▶ [Short exercise]:
Please copy down, unchanged, the part of the records that opens with the line containing "Given: Click the 6000 price axis label" and runs to the end of the records, leaving out the pictures.

Stored data start

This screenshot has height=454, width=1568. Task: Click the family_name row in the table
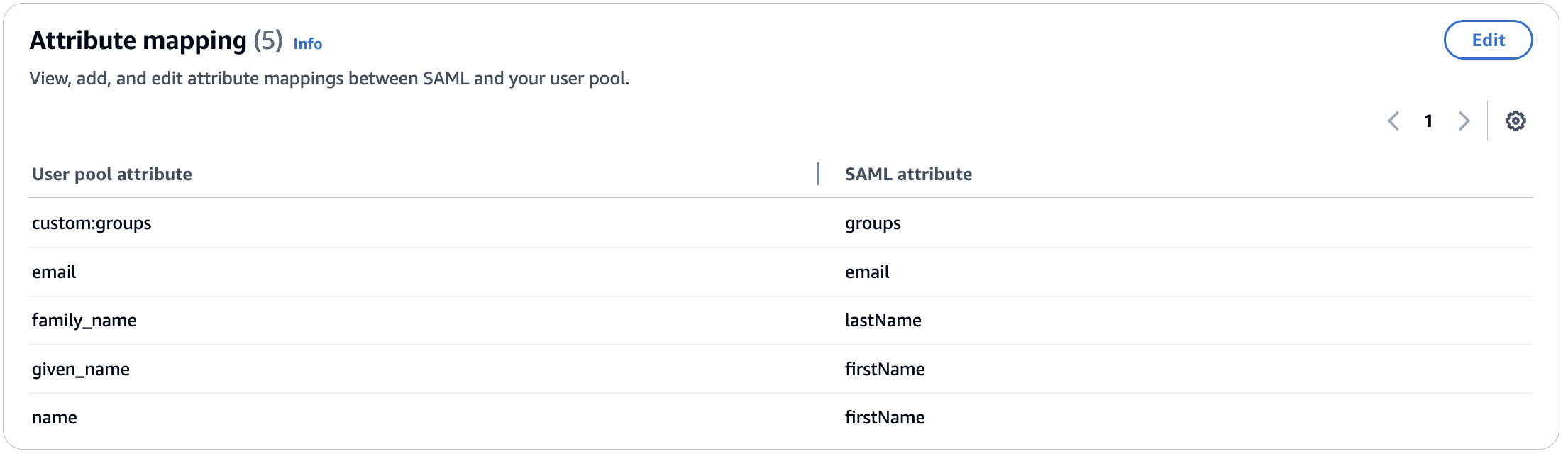[x=84, y=320]
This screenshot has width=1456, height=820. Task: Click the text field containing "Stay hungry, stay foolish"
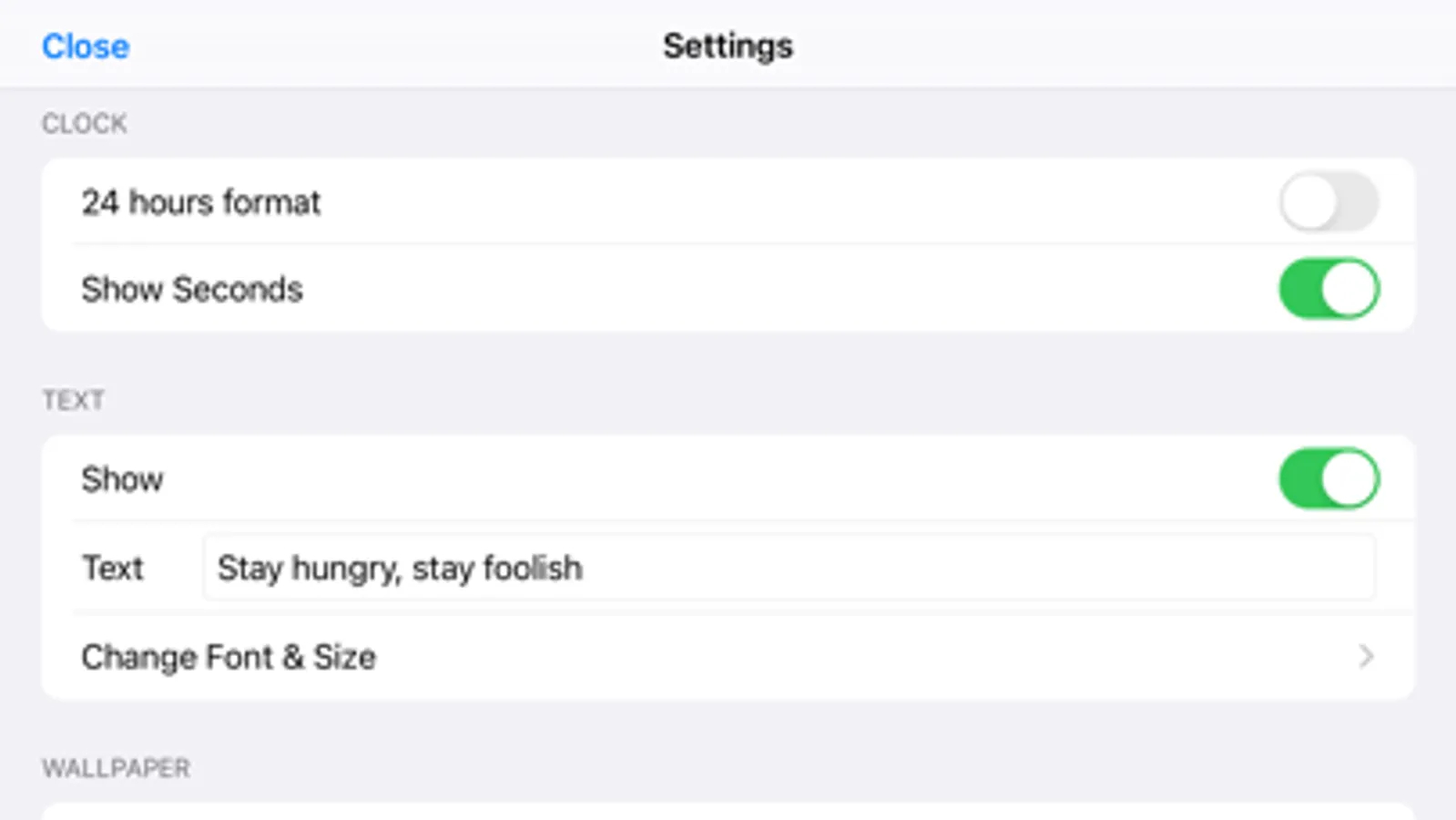click(x=788, y=568)
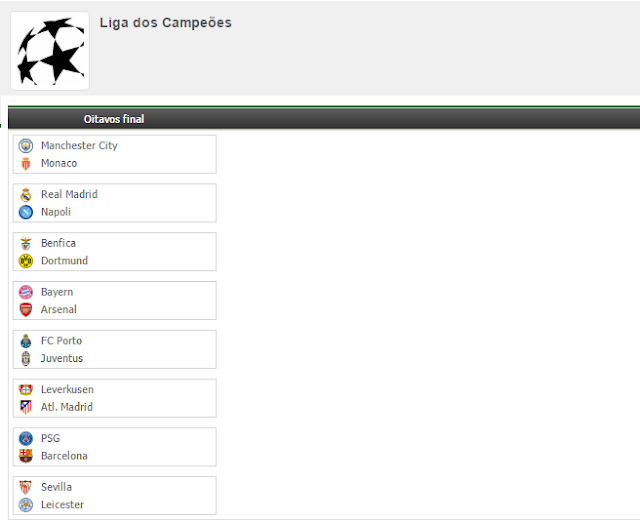Click the Monaco club crest
The width and height of the screenshot is (640, 523).
point(26,163)
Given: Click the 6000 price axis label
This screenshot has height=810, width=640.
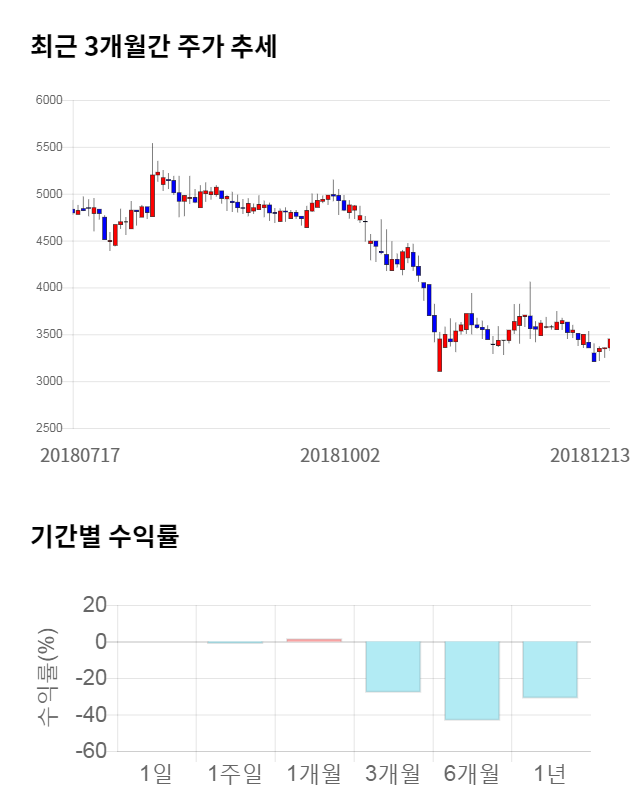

Stored data end

▶ [Correct response]:
Given: Click the 6000 price axis label
This screenshot has height=810, width=640.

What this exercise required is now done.